START DATA PROVIDED
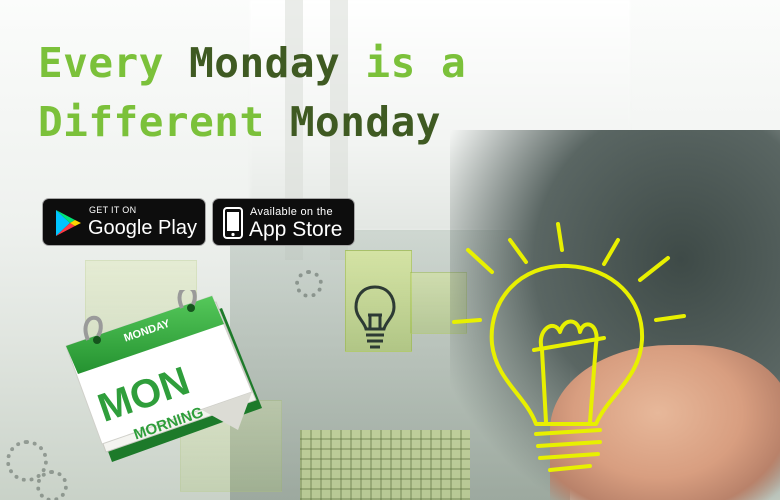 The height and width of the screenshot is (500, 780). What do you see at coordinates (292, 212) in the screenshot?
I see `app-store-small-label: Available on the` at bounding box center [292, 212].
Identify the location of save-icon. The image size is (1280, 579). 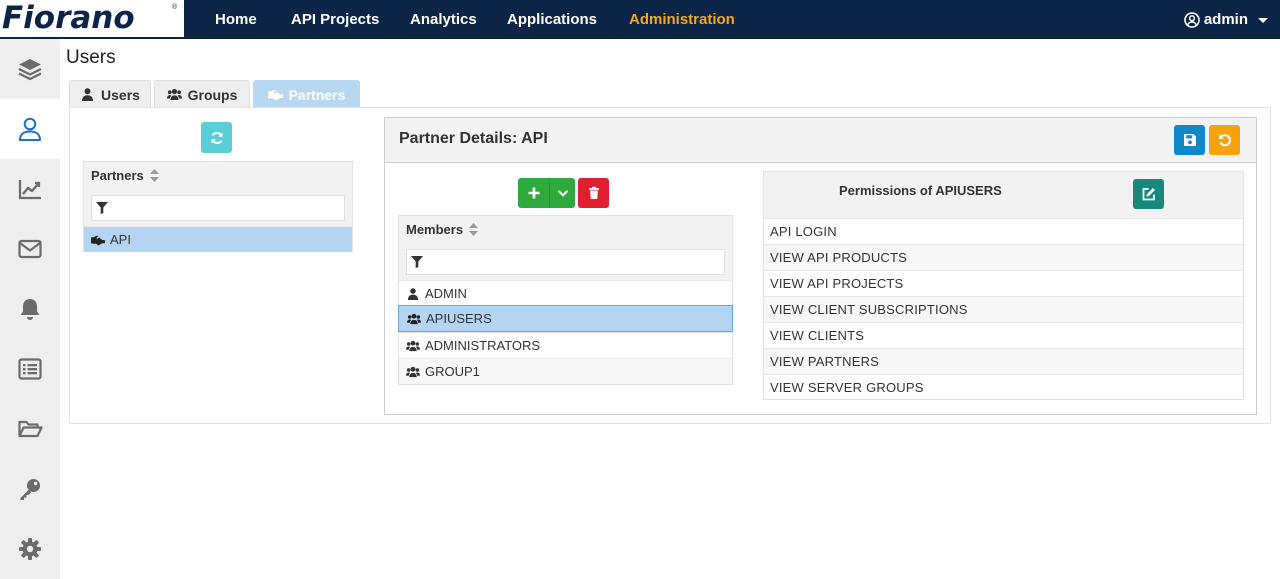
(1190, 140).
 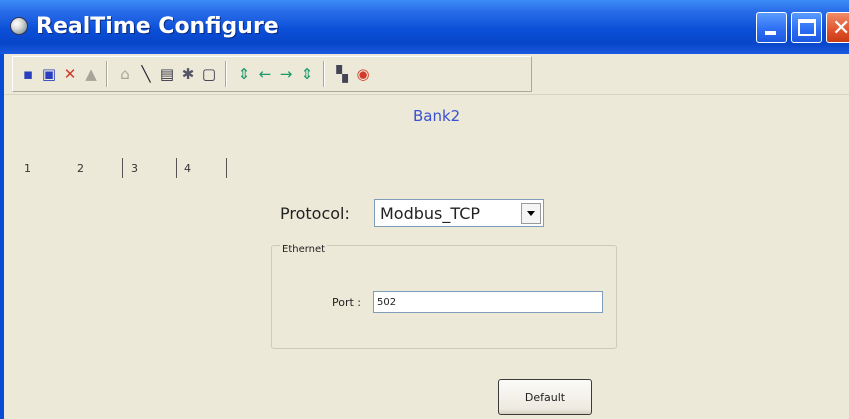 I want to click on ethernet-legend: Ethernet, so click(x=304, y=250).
END DATA PROVIDED
EXERCISE DESCRIPTION
Rewrite all the lines above with "location" changed to "position", keeping everything else the same. Leave the pictures out of your answer.

THE COMPLETED TASK
 The height and width of the screenshot is (500, 780). What do you see at coordinates (292, 212) in the screenshot?
I see `app-store-small-label: Available on the` at bounding box center [292, 212].
Identify the position of save-icon. The image size is (1280, 579). 
(1190, 140).
  I want to click on ethernet-legend: Ethernet, so click(x=304, y=250).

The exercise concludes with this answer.